• Complete the following:
**a.** Decide whether each statement agrees with the passage on chart patterns below: (i) comparing recent chart patterns to past events is the first level of technical analysis; (ii) this approach assumes that history repeats itself; (iii) chart patterns are usually complex combinations of supports, resistances and trendlines. For each, answer yes or no and quote the words of the passage that decide it.
**b.** Quote the passage on chart patterns word for word, everything from "Analyzing chart movements" down to "names from traders.".

• Document text:
★ ★ ★ ★ ★

Comparing recent chart patterns and price action to similar events in the past is the second level of technical analysis. This approach assumes that history repeats itself, namely that the chart will behave the same way with minor differences at most, which in turn allows a practiced chart reader to enter or exit positions at the best possible time.
Analyzing chart movements in the past revealed to traders that certain, well defined and recognizable movements on the chart led to significant gains or losses in the underlying instruments price. Moreover, it turned out that the outcomes could be predicted with relative safety and had a high chance of success.
Thankfully, chart patterns are usually simple combinations of supports, resistances and trendlines which together create easily recognizable patterns, and have received easy to remember names from traders.

★ ★ ★ ★ ★

• Recorded information:
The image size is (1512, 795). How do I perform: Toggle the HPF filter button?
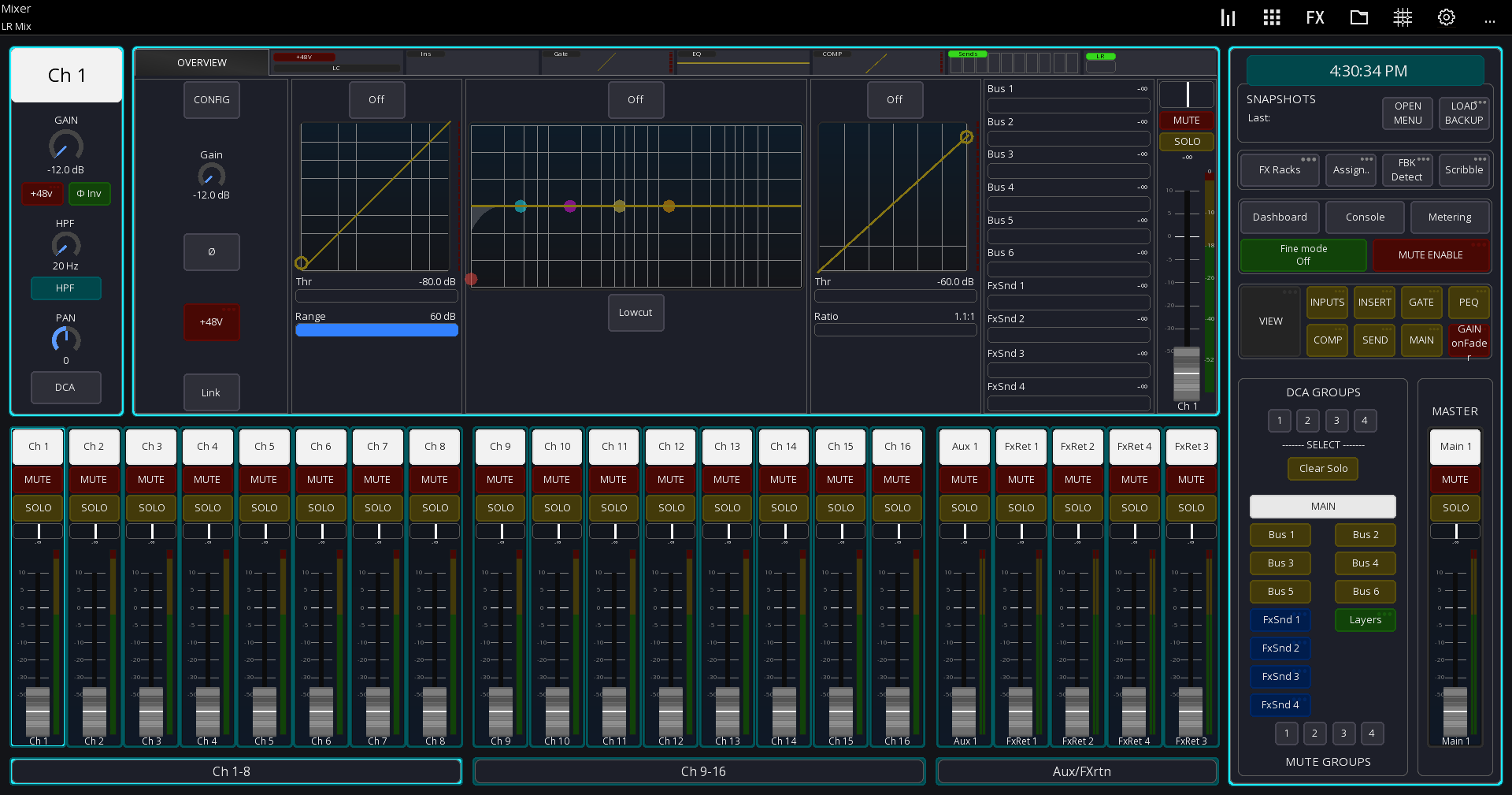click(65, 288)
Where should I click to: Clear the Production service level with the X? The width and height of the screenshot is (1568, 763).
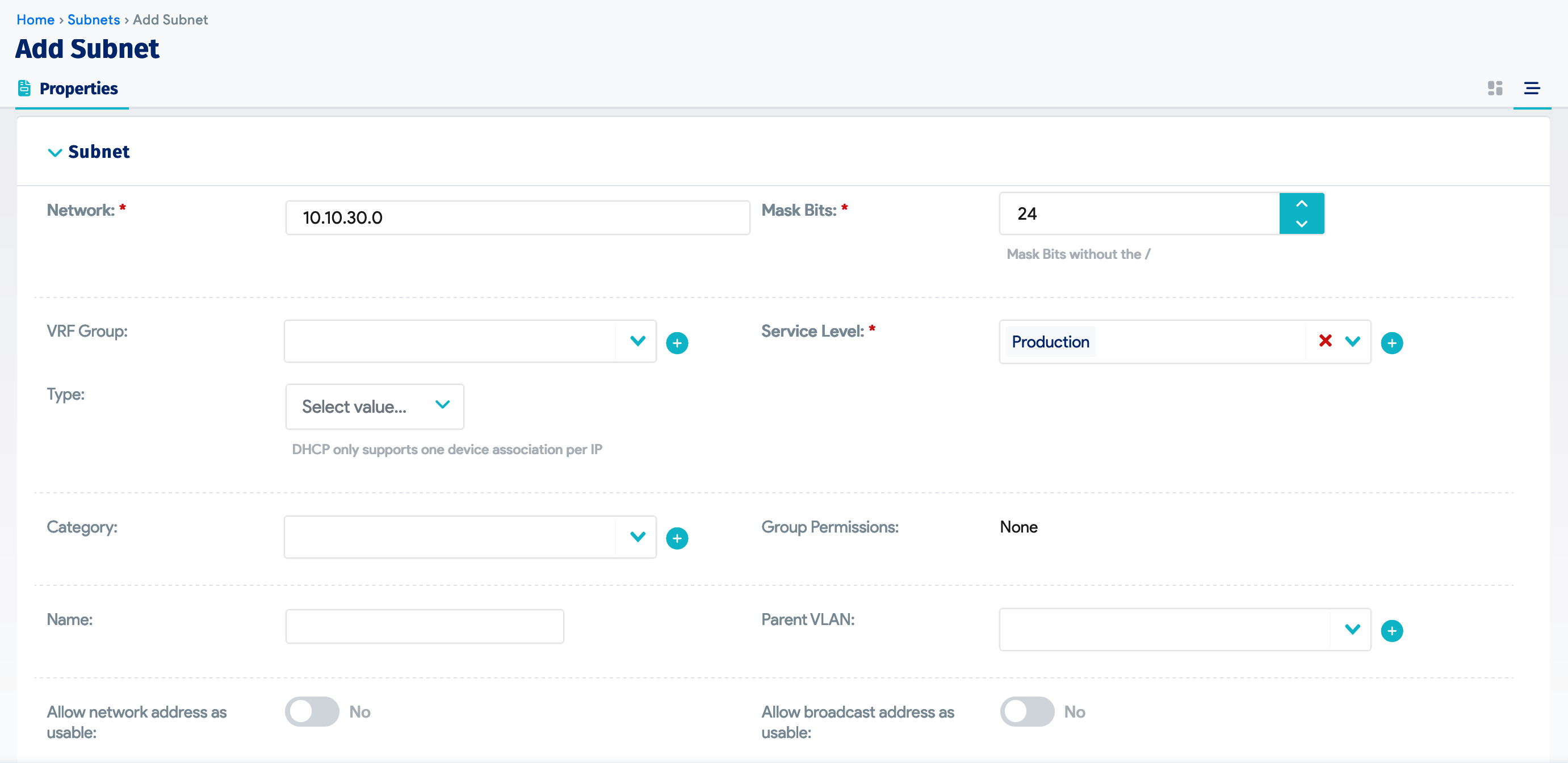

★ ★ ★ ★ ★

• Solutions to the tasks:
**a.**
(i) No: "is the second level of technical analysis"
(ii) Yes: "This approach assumes that history repeats itself"
(iii) No: "chart patterns are usually simple combinations of supports, resistances and trendlines"

**b.**
Analyzing chart movements in the past revealed to traders that certain, well defined and recognizable movements on the chart led to significant gains or losses in the underlying instruments price. Moreover, it turned out that the outcomes could be predicted with relative safety and had a high chance of success.
Thankfully, chart patterns are usually simple combinations of supports, resistances and trendlines which together create easily recognizable patterns, and have received easy to remember names from traders.